DO NOT CREATE AN ISSUE to report a security problem. Instead, please create a new security advisory for further discussion: on github.
If you haven't done so already, please enable two-factor auth in your GitHub account.
Expect a response as fast as possible, typically within 7 days.
If you do not receive a response within that time frame, please do followup with the team directly. You can do this through discord (#dev-discussion) by pinging the admins of the channel and referencing the fact that you submitted a security issue.
As above, please DO NOT include attachments or provide detail regarding the security issue on discord.

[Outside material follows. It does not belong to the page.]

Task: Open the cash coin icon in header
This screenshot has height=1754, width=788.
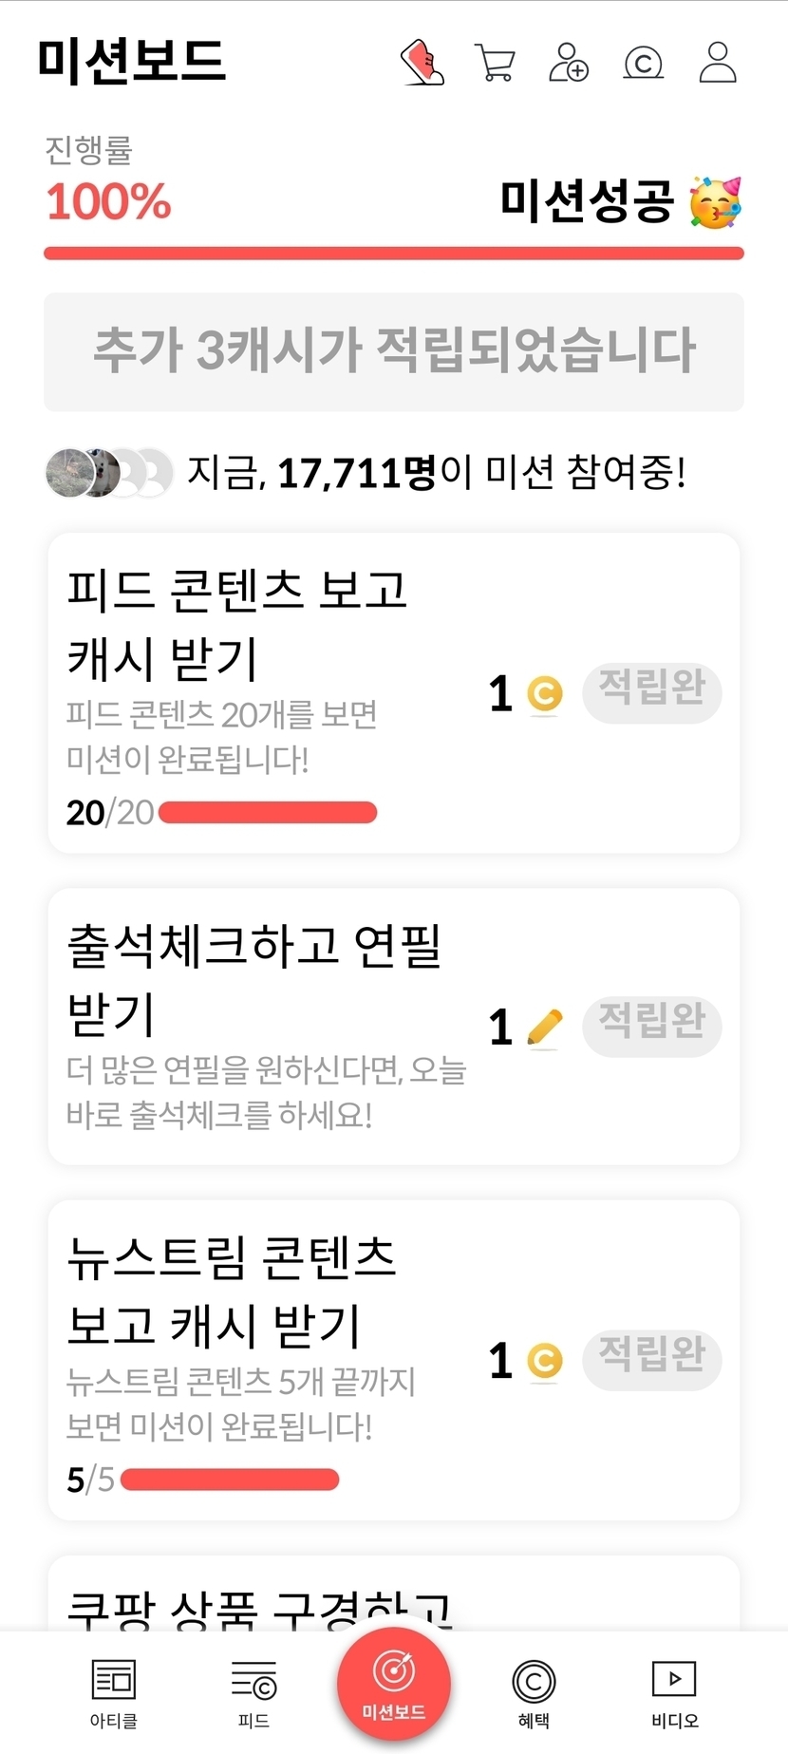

In case an incident is discovered or reported, the following process will be followed to contain, respond and remediate:
Within the draft security advisory, discuss and determine the severity of the issue. If necessary, members of the openbook-dex group may add other github users to the advisory to assist. If it is determined that this not a critical issue then the advisory should be closed and if more follow-up is required a normal public github issue should be created.
For the affected branches, prepare a fix for the issue and push them to the corresponding branch in the private repository associated with the draft security advisory. There is no CI available in the private repository so you must build from source and manually verify fixes. Code review from the reporter is ideal, as well as from multiple members of the core development team.
Once an ETA is available for the fix, a member of the openbook group should notify operators of integrations so they can prepare for an update. The teams are all over the world and it's critical to provide actionable information at the right time. Don't be the person that wakes everybody up at 2am when a fix won't be available for hours.
Once the fix is accepted, a member of the openbook-dex multi-sig should prepare a new build and deploy it on mainnet.
Once the fix has been deployed, the patches from the security advisory may be merged into the main source repository. A new official release should be shipped and all integrations are requested to upgrade as quickly as possible.
- As this project is mostly a pro bono community effort no funds to pay bug bounties are available.